__WORK ORDER__: Once you reach the end of the data, transcribe all of it exactly.

__SUPPLIED DATA__:
------------------------
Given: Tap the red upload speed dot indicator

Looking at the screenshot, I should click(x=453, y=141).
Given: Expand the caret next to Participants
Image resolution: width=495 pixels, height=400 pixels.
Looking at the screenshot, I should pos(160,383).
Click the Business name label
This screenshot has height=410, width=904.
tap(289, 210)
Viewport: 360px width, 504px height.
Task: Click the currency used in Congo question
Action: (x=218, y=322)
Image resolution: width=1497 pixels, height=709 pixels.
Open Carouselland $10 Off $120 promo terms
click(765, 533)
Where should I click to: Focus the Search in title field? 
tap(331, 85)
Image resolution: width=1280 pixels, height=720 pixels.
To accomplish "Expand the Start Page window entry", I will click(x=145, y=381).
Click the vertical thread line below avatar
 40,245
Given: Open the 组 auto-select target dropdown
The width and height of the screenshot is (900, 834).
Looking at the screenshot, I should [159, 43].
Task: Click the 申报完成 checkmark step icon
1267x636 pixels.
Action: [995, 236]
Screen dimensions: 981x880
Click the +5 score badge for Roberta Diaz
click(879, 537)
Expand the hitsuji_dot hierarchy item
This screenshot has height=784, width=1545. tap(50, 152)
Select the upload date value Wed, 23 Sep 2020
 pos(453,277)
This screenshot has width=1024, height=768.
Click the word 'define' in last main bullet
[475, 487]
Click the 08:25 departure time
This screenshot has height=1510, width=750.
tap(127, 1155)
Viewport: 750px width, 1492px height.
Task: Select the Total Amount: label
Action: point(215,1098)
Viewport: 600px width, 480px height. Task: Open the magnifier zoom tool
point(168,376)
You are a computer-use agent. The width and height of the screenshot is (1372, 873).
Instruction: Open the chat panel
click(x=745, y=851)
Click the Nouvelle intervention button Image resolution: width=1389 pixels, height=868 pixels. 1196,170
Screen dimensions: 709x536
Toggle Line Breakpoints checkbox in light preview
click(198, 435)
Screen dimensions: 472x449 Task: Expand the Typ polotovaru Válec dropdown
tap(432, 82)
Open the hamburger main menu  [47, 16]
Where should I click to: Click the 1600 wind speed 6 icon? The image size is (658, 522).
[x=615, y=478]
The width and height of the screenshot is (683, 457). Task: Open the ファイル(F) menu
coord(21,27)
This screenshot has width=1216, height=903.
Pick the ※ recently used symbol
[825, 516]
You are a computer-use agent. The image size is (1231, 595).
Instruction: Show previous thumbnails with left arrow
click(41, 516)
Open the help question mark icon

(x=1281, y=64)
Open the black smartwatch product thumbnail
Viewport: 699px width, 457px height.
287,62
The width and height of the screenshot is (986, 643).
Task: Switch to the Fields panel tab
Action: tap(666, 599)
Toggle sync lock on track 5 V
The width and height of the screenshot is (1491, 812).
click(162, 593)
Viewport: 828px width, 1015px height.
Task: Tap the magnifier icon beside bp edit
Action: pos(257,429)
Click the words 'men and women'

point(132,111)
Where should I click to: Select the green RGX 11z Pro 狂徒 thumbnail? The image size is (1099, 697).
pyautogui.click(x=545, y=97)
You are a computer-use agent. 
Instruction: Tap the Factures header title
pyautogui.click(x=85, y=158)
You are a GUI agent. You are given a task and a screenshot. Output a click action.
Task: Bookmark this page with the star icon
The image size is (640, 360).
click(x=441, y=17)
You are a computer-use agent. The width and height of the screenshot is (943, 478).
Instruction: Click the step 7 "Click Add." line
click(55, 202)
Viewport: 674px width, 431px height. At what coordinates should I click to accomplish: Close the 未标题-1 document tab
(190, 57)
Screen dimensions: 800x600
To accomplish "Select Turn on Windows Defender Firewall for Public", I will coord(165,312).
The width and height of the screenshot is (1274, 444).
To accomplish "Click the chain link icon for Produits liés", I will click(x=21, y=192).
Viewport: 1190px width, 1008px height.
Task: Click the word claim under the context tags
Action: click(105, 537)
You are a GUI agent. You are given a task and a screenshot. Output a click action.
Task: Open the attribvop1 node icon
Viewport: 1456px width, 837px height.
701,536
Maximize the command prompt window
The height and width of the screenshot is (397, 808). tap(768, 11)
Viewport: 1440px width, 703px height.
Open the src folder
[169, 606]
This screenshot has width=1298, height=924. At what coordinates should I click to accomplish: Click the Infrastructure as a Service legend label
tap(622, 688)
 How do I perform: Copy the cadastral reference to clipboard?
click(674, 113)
------------------------
__OUTPUT OF THE TASK__:
Given: Tap the red upload speed dot indicator

Looking at the screenshot, I should click(x=453, y=141).
Given: Expand the caret next to Participants
Image resolution: width=495 pixels, height=400 pixels.
Looking at the screenshot, I should pos(160,383).
Click the Business name label
This screenshot has height=410, width=904.
tap(289, 210)
Viewport: 360px width, 504px height.
Task: Click the currency used in Congo question
Action: (x=218, y=322)
Image resolution: width=1497 pixels, height=709 pixels.
Open Carouselland $10 Off $120 promo terms
click(765, 533)
Where should I click to: Focus the Search in title field? 
tap(331, 85)
Image resolution: width=1280 pixels, height=720 pixels.
To accomplish "Expand the Start Page window entry", I will click(x=145, y=381).
Click the vertical thread line below avatar
 40,245
Given: Open the 组 auto-select target dropdown
The width and height of the screenshot is (900, 834).
Looking at the screenshot, I should [159, 43].
Task: Click the 申报完成 checkmark step icon
1267x636 pixels.
Action: [995, 236]
Screen dimensions: 981x880
Click the +5 score badge for Roberta Diaz
click(879, 537)
Expand the hitsuji_dot hierarchy item
This screenshot has height=784, width=1545. tap(50, 152)
Select the upload date value Wed, 23 Sep 2020
 pos(453,277)
This screenshot has width=1024, height=768.
Click the word 'define' in last main bullet
[475, 487]
Click the 08:25 departure time
This screenshot has height=1510, width=750.
tap(127, 1155)
Viewport: 750px width, 1492px height.
Task: Select the Total Amount: label
Action: point(215,1098)
Viewport: 600px width, 480px height. Task: Open the magnifier zoom tool
point(168,376)
You are a computer-use agent. The width and height of the screenshot is (1372, 873).
Instruction: Open the chat panel
click(x=745, y=851)
Click the Nouvelle intervention button Image resolution: width=1389 pixels, height=868 pixels. 1196,170
Screen dimensions: 709x536
Toggle Line Breakpoints checkbox in light preview
click(198, 435)
Screen dimensions: 472x449 Task: Expand the Typ polotovaru Válec dropdown
tap(432, 82)
Open the hamburger main menu  [47, 16]
Where should I click to: Click the 1600 wind speed 6 icon? The image size is (658, 522).
[x=615, y=478]
The width and height of the screenshot is (683, 457). Task: Open the ファイル(F) menu
coord(21,27)
This screenshot has width=1216, height=903.
Pick the ※ recently used symbol
[825, 516]
You are a computer-use agent. The image size is (1231, 595).
Instruction: Show previous thumbnails with left arrow
click(41, 516)
Open the help question mark icon

(x=1281, y=64)
Open the black smartwatch product thumbnail
Viewport: 699px width, 457px height.
287,62
The width and height of the screenshot is (986, 643).
Task: Switch to the Fields panel tab
Action: tap(666, 599)
Toggle sync lock on track 5 V
The width and height of the screenshot is (1491, 812).
click(162, 593)
Viewport: 828px width, 1015px height.
Task: Tap the magnifier icon beside bp edit
Action: pos(257,429)
Click the words 'men and women'

point(132,111)
Where should I click to: Select the green RGX 11z Pro 狂徒 thumbnail? The image size is (1099, 697).
pyautogui.click(x=545, y=97)
You are a computer-use agent. 
Instruction: Tap the Factures header title
pyautogui.click(x=85, y=158)
You are a GUI agent. You are given a task and a screenshot. Output a click action.
Task: Bookmark this page with the star icon
The image size is (640, 360).
click(x=441, y=17)
You are a computer-use agent. The width and height of the screenshot is (943, 478).
Instruction: Click the step 7 "Click Add." line
click(55, 202)
Viewport: 674px width, 431px height. At what coordinates should I click to accomplish: Close the 未标题-1 document tab
(190, 57)
Screen dimensions: 800x600
To accomplish "Select Turn on Windows Defender Firewall for Public", I will coord(165,312).
The width and height of the screenshot is (1274, 444).
To accomplish "Click the chain link icon for Produits liés", I will click(x=21, y=192).
Viewport: 1190px width, 1008px height.
Task: Click the word claim under the context tags
Action: click(105, 537)
You are a GUI agent. You are given a task and a screenshot. Output a click action.
Task: Open the attribvop1 node icon
Viewport: 1456px width, 837px height.
701,536
Maximize the command prompt window
The height and width of the screenshot is (397, 808). tap(768, 11)
Viewport: 1440px width, 703px height.
Open the src folder
[169, 606]
This screenshot has width=1298, height=924. At what coordinates should I click to accomplish: Click the Infrastructure as a Service legend label
tap(622, 688)
 How do I perform: Copy the cadastral reference to clipboard?
click(674, 113)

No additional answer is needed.